Panic Disorder: Panic Disorder is an anxiety disorder that is mainly characterized by periods of intense or debilitating fear that are usually accompanied with other distressing physical and mental symptoms. Panic Disorder encompasses those who suffer from anxiety attacks and panic attacks. These attacks usually include (but are not limited to) shortness of breath, rapid heartbeat or heart palpitations, numb or “curling” hands and fingers, chest pain, and dizziness.
Obsessive-Compulsive Disorder (OCD): This anxiety disorder is characterized by intrusive thoughts or “obsessions” that are followed by rituals or “compulsions” that are meant to protect the sufferer from the fearful obsessions that they’re experiencing. Obsessive compulsive disorder has multiple categories and isn’t just limited to being obsessed with germs and cleaning. OCD can also include Relationship OCD (ROCD), “Pure O”, and other sub-parts.
Social Phobia (Social Anxiety Disorder): Social Anxiety involves being uncomfortable and overly self-conscious on a day-to-day basis in any social situation. Social Anxiety has the potential to get in the way of authentic connection for the sufferer and inhibit their ability to form deep bonds and relationships- something crucial to the socially-programed human species.
Post-Traumatic Stress Disorder (PTSD): Post-Traumatic Stress Disorder is an anxiety disorder that develops after one is subjected to a traumatic event. Traumatic events are relative and are based solely on the interpretation of the individual sufferer, but can involve flashbacks, nightmares, amongst other very distressing symptoms.
Common Treatments For Anxiety
The first approaches to anxiety usually include therapies such as Cognitive Behavioral Therapy, Dialectical Behavioral Therapy, and exposure therapies. If these therapies alone are not enough to adequately relieve someone’s anxiety, SSRI (Selective Serotonin Reuptake Inhibitor) and SNRI (Serotonin and Norepinephrine Reuptake Inhibitor) medications are often prescribed. These medications alter the release of brain chemicals that are responsible for multiple mood disorders such as serotonin and dopamine. Often, medications don’t suffice, either. Or, they may come with a adverse side-effects that can be just as bad as, or worse, than the anxiety itself. In these cases Transcranial Magnetic Stimulation can prove to be extremely beneficial.

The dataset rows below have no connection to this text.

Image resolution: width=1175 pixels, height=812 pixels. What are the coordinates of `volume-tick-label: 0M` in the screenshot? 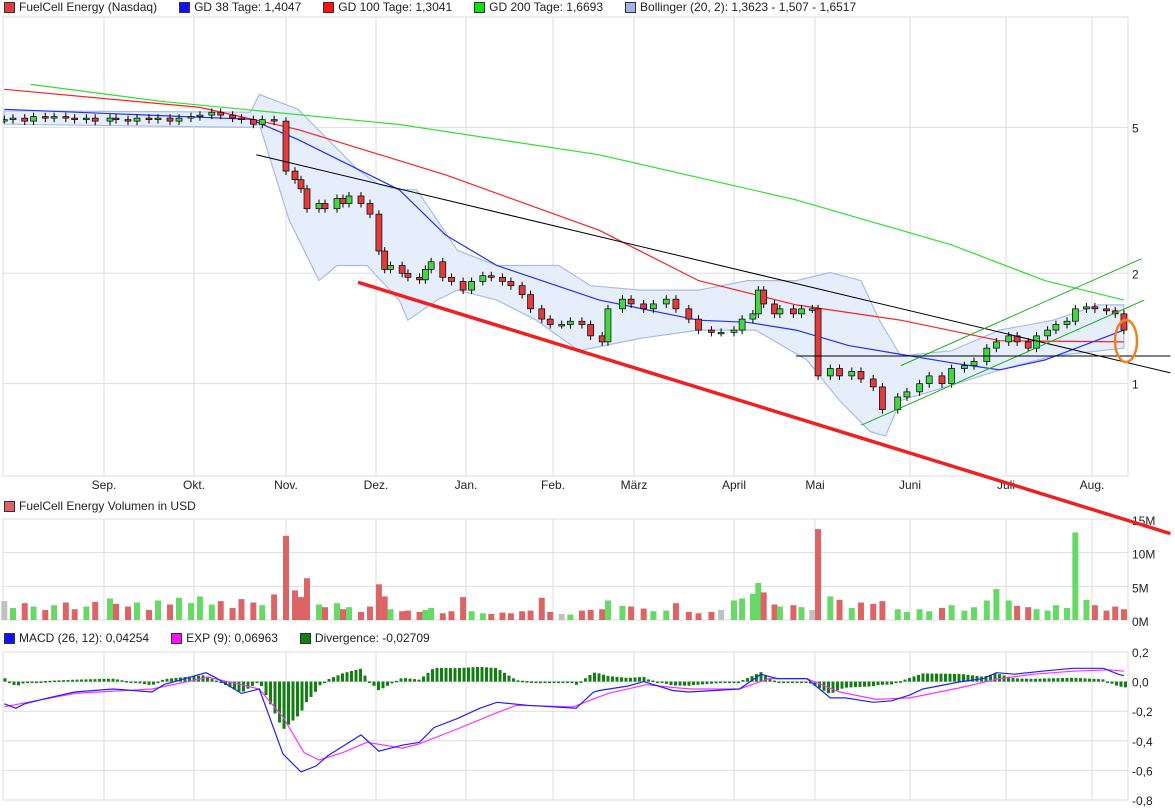 It's located at (1140, 622).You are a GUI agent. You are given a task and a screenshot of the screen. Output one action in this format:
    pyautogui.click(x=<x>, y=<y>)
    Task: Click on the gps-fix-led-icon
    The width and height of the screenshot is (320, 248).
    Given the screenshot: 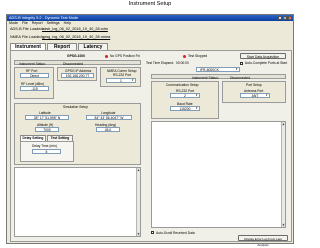 What is the action you would take?
    pyautogui.click(x=106, y=56)
     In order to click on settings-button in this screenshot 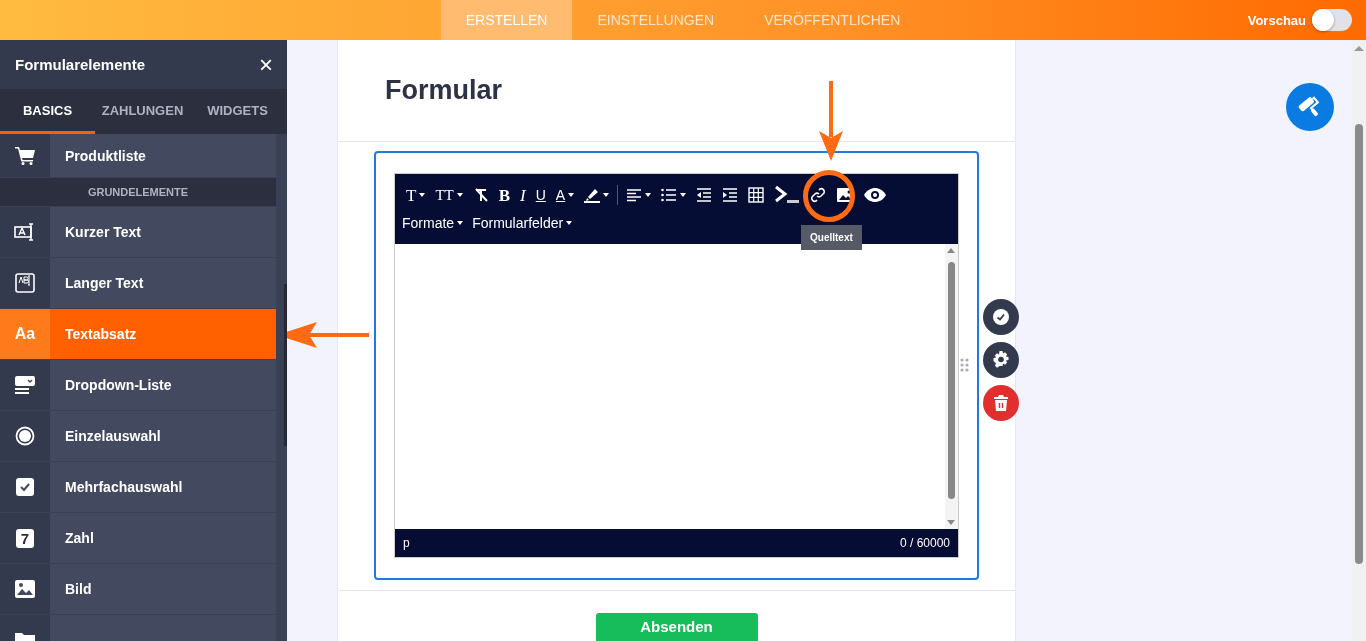, I will do `click(1001, 360)`.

Those who have experienced anxiety know firsthand how debilitating it can be to their way of life. The best approach to treating anxiety involves a well-rounded and comprehensive plan that features multiple types of treatments in order to address the illness from every possible angle. Transcranial Magnetic Stimulation also has the potential to help those suffering from anxiety reach a healthier and more livable state of mind. TMS should be deeply considered in the treatment plans for individuals with this mental illness.